*WHAT NEEDS TO BE DONE:*
Write out exactly the lines from the first line of the records below through the line that contains "Given: Click the plus", and stop there.

*EXTRACTED ENTRIES:*
>>>

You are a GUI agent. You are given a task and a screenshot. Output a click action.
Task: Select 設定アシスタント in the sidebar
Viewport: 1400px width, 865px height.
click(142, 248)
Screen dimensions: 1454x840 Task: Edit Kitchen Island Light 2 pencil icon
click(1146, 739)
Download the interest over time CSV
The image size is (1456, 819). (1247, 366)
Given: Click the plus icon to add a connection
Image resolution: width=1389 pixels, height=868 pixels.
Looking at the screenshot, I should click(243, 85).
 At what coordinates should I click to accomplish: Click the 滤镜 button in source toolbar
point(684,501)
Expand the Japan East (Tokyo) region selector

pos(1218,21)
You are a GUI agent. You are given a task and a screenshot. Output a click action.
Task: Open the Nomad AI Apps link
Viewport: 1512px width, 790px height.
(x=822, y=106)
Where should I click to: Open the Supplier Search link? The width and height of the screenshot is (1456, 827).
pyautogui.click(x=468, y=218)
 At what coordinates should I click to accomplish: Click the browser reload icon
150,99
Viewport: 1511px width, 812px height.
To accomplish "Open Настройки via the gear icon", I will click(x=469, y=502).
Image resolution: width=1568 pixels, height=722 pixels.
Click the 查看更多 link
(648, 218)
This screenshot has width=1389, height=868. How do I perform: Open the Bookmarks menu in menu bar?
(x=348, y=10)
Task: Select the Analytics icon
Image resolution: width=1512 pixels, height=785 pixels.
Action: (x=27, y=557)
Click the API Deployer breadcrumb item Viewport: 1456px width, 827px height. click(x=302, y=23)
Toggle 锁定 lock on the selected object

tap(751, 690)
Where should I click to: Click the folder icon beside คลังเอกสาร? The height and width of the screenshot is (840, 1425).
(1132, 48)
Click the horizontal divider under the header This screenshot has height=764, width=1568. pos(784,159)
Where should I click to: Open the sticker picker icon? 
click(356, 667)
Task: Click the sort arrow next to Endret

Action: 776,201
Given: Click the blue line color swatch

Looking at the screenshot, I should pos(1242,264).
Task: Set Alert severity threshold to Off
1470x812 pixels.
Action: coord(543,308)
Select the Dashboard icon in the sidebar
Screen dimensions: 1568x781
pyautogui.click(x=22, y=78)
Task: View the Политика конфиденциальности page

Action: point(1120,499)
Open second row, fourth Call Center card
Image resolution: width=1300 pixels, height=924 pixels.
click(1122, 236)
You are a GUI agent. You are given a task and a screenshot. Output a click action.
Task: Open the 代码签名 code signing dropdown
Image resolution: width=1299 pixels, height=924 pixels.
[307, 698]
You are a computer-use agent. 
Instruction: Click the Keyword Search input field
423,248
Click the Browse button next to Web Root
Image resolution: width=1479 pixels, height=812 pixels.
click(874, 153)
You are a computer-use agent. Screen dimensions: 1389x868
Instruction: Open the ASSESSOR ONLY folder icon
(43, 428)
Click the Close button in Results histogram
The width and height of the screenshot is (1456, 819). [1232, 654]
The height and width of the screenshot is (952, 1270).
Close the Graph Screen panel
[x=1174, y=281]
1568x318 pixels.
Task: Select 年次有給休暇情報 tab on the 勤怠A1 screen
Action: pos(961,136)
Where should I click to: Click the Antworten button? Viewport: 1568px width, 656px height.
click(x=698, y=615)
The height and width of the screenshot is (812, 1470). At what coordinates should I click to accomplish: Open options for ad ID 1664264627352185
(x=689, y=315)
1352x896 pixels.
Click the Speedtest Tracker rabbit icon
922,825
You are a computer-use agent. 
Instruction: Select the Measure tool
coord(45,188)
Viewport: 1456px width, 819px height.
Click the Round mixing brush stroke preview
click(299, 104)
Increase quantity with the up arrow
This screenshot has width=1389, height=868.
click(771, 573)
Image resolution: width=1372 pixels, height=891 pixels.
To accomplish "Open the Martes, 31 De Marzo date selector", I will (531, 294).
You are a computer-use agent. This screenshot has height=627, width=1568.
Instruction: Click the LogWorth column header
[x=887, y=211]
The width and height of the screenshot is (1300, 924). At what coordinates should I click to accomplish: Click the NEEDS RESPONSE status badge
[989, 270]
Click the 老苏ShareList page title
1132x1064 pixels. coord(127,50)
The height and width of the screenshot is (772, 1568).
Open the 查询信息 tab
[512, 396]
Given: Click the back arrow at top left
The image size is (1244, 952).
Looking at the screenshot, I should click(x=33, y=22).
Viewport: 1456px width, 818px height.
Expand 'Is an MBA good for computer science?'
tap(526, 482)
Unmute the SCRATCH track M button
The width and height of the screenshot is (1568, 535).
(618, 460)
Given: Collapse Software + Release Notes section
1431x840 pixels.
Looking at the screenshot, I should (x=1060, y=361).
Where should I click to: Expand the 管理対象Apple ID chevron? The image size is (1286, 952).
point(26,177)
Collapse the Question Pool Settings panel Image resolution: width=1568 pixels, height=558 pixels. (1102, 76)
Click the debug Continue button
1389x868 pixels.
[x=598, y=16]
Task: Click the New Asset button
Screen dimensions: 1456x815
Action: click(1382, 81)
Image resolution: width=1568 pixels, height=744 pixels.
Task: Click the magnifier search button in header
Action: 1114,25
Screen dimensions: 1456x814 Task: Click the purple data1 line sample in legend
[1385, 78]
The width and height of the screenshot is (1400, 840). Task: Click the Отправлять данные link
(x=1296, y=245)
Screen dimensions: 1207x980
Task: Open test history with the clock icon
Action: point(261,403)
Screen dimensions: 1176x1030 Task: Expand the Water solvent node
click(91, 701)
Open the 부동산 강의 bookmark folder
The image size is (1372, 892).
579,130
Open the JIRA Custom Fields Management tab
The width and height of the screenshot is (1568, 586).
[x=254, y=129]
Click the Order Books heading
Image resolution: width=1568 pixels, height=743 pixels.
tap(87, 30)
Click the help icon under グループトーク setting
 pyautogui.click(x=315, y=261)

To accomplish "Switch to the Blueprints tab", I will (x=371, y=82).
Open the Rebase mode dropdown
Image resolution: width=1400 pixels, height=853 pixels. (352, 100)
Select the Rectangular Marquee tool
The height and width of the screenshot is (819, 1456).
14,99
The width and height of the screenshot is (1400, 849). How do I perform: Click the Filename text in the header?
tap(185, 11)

<<<

*OUTPUT OF THE EXERCISE:*
You are a GUI agent. You are given a task and a screenshot. Output a click action.
Task: Select 設定アシスタント in the sidebar
Viewport: 1400px width, 865px height.
click(142, 248)
Screen dimensions: 1454x840 Task: Edit Kitchen Island Light 2 pencil icon
click(1146, 739)
Download the interest over time CSV
The image size is (1456, 819). (1247, 366)
Given: Click the plus icon to add a connection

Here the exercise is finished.